On sait maintenant que la crise économique actuelle (pour rappel, aussi grave si ce n'est plus que celle des années 30) a pour origine profonde, en plus de la montée en puissance des économies émergentes (surenchère ressources planétaires), un excès d'endettement des ménages et plus largement de nos sociétés industrialisées (surendettement et surproduction s'auto-entretenant). Les excès du monde de la finance n'ont fait que précipiter l'échéance, même si ils y ont participé, ils n'en sont pas la cause principale (ils ont plus été la goutte qui a fait débordé un vase déjà bien plein).

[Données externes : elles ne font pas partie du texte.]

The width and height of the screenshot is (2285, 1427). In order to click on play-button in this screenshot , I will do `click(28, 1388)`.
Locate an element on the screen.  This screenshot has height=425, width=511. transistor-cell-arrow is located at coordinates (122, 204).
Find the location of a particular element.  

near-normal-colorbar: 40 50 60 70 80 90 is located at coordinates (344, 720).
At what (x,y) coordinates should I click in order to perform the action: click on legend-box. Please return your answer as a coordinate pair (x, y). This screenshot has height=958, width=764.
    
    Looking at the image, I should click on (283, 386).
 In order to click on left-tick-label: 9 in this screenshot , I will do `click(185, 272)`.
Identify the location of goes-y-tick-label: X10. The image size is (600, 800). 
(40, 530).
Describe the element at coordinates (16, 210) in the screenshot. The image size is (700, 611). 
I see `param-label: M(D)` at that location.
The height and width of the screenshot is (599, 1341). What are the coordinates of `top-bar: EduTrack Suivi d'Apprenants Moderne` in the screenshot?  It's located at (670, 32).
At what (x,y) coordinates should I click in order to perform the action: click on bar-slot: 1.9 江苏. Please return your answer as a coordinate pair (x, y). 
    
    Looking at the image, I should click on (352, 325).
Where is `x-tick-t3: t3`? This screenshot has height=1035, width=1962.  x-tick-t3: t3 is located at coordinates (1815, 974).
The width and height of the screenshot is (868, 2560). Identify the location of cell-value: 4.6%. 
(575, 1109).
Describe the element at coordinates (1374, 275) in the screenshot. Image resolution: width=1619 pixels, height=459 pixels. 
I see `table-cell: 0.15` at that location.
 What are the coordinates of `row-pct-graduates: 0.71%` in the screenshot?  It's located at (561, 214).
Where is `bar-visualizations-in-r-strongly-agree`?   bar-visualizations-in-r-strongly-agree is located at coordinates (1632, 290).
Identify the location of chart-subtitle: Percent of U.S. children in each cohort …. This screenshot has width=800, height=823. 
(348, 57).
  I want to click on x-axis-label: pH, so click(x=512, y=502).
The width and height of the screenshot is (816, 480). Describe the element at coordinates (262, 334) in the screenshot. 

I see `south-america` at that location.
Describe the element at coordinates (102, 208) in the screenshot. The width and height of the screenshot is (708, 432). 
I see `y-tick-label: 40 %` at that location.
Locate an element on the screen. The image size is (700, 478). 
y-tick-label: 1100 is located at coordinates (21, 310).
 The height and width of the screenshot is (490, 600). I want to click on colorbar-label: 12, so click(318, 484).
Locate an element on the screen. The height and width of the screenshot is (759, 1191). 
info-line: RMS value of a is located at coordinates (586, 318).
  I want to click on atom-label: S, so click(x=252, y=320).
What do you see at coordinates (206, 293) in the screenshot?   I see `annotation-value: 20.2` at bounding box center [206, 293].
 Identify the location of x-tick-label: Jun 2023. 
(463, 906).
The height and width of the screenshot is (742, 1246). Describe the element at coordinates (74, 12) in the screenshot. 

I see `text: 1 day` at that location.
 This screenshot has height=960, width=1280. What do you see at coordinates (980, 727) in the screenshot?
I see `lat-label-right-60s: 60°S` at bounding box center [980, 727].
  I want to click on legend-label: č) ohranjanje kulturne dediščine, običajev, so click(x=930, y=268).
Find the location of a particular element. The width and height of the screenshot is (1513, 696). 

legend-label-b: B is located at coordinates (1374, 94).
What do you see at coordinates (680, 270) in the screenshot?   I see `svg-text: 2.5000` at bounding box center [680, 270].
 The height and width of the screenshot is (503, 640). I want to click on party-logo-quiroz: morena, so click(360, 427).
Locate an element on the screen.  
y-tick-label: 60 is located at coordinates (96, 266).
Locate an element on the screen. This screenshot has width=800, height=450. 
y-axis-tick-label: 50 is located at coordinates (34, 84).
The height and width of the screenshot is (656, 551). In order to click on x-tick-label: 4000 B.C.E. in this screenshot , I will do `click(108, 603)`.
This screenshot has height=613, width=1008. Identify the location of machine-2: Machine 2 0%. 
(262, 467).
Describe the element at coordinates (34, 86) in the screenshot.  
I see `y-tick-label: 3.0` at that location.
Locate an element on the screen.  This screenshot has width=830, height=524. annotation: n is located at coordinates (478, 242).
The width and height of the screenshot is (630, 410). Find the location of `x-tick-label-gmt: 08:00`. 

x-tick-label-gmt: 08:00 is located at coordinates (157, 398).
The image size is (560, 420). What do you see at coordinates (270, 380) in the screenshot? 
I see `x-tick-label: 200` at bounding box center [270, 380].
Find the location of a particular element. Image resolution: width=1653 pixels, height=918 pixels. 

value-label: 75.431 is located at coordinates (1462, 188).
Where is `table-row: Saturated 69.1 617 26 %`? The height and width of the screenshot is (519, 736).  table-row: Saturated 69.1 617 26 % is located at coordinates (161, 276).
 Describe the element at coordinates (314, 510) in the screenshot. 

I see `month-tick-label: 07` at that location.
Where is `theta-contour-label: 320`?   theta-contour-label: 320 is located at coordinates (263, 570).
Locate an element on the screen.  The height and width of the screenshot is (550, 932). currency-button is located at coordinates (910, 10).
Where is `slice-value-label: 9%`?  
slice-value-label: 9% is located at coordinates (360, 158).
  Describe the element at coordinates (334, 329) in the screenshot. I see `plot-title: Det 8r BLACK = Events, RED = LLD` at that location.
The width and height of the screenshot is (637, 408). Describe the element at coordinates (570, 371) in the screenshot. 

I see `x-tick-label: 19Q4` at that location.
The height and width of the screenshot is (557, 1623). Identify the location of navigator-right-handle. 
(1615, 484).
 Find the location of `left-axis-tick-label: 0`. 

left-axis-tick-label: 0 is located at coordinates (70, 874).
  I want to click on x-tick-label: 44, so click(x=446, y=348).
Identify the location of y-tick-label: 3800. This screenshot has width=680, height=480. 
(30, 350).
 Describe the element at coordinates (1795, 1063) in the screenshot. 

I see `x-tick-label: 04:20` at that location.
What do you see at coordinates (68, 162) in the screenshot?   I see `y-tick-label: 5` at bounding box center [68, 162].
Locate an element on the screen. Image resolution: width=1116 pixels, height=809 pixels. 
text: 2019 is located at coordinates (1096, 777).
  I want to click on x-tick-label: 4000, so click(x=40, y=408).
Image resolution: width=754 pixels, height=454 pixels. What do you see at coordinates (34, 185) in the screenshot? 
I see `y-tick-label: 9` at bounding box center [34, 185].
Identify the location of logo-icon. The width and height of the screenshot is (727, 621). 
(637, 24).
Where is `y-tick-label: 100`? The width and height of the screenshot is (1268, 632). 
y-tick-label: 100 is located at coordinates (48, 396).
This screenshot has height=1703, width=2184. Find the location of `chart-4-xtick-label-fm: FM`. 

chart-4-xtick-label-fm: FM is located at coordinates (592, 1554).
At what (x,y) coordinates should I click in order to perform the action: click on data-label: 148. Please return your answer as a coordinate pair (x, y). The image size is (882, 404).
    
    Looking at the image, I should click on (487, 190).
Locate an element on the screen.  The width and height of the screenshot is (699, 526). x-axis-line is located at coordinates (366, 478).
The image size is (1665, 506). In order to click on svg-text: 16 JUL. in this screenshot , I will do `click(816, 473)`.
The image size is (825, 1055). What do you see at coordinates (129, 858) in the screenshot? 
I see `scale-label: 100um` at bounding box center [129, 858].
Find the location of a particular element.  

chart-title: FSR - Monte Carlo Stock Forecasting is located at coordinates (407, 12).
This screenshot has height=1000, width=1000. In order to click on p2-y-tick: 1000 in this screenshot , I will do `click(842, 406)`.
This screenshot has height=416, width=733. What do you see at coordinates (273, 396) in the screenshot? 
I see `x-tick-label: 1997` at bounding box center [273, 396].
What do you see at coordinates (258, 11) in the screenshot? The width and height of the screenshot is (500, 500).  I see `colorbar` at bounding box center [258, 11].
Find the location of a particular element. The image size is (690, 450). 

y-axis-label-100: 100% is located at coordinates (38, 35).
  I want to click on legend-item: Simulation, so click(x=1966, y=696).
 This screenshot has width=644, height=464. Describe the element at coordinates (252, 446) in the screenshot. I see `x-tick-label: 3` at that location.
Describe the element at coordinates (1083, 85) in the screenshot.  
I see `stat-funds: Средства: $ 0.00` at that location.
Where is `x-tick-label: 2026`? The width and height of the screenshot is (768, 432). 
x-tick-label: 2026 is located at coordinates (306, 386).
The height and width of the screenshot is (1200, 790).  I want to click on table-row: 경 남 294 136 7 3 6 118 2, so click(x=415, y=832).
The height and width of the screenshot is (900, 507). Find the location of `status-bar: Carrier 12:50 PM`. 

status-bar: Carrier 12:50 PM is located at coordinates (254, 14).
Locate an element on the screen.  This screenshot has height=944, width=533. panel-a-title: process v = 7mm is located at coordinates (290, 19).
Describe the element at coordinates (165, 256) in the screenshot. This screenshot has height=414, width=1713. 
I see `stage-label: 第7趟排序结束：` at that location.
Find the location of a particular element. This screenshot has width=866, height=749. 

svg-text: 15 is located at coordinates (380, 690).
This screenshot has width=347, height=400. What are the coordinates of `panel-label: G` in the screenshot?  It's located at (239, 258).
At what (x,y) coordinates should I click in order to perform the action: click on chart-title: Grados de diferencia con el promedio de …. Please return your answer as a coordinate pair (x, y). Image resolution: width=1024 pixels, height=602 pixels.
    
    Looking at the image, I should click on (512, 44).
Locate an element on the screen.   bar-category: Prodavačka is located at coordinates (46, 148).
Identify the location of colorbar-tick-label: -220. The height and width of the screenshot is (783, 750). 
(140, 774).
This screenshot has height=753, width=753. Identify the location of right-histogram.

Vu sous cet angle, c'est encore plus intéressant :
Lire à partir : "Avant de repartir vers le monde universitaire, M. Summers a estimé lundi que les inégalités étaient l'un des champs de recherche les plus importants pour les économistes aujourd'hui."
Pour faire court, trop d'inégalités sociales entrainent l'endettement et celui-ci finit par faire basculer tout le monde, y compris les plus riches, dans le trou. Bien avant d'avancer le risque de troubles sociaux ou les questions de charité, la compréhension des implacables mécanismes économiques devrait y suffire.
Politique et économie, les deux faces d'une même pièce, ... toujours posée sur la tranche. L'équilibre de l'un dépend de celui de l'autre.
Côté "Français", une parution qui tombe à pic, confirmant au moins deux choses :
- ce n'est pas parce que l'on est "patron" que l'on est "forcément" bien rémunéré
- les hauts salaires ont été les plus touchés par la crise, et ceci sans parler de la fonte d'une bonne partie de leur patrimoine (généralement placée en bourse) :
Ceci lu, ces "écarts" sont encore très loin de ceux constatés aux USA, et ne parlons pas de ceux existants entre nos salaires moyens et ceux des Bangladeshis. Le problème des inégalités à l'échelle mondiale, qui se pointe déjà, sera le déséquilibre politico-économique le plus important à régler dans les prochaines décennies (sauf à voir toute notre civilisation s'écrouler).